[Quoted passage]
--------------------------------

You can't as such, but why don't you email or text the person and ask them to phone you on your mobile number? It costs nothing to receive.


----------



## vanessie (Nov 6, 2010)

Joppa said:


> You can't as such, but why don't you email or text the person and ask them to phone you on your mobile number? It costs nothing to receive.


I wanted to know so that I could get in contact with my credit card company/bank back home without paying extra for an international call, because they provide a local canadian number for reverse charge calls.

too bad it doesn't exist over here  oh well, thanks anyway.


----------



## Joppa (Sep 7, 2009)

vanessie said:


> I wanted to know so that I could get in contact with my credit card company/bank back home without paying extra for an international call, because they provide a local canadian number for reverse charge calls.
> 
> too bad it doesn't exist over here  oh well, thanks anyway.


They are unlikely to call you back on an international mobile number, unless you are reporting a stolen or lost card. Also toll-free number, even if it can be called from abroad, is likely to be chargeable, and almost certainly from a mobile. Unless you can ask someone in Canada (family?) to call them and impersonate you, you have to call them direct.
If you have access to a landline, there are ways of calling Canada for 1p a min, plus around 12p set-up charge. 
Call Canada | Cheap Calls to Canada


----------



## vanessie (Nov 6, 2010)

--------------------------------

[Tasks and exercises]
1/ Which kinds of phone number does the forum thread name? List each one.
2/ Answer these about the forum thread:
(a) According to the first reply, what costs nothing?
(b) What does vanessie's credit card company/bank provide?
(c) With access to a landline, what does calling Canada cost?
3/ Write out the part of the forum thread starting with "They are unlikely" and going on through "call them direct.".
The data comes from a separate source unrelated to the forum thread.

[Stored data]
--------------------------------

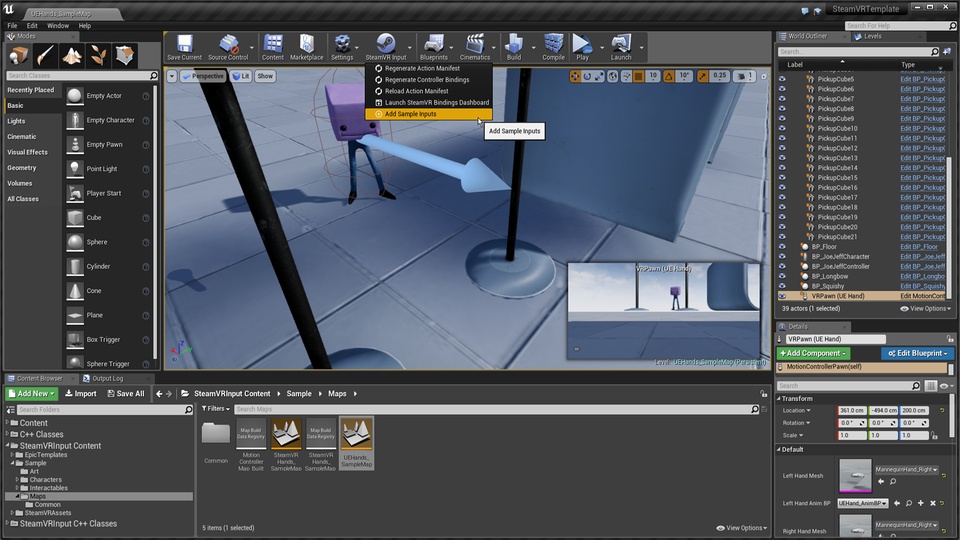Viewport: 960px width, 540px height.
Task: Toggle visibility of BP_Floor actor
Action: pos(783,246)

--------------------------------

[Outputs in order]
1/
- mobile number
- local canadian number
- international mobile number
- toll-free number

2/
(a) Receiving a call on your mobile number.
(b) A local canadian number for reverse charge calls.
(c) 1p a min, plus around 12p set-up charge.

3/
They are unlikely to call you back on an international mobile number, unless you are reporting a stolen or lost card. Also toll-free number, even if it can be called from abroad, is likely to be chargeable, and almost certainly from a mobile. Unless you can ask someone in Canada (family?) to call them and impersonate you, you have to call them direct.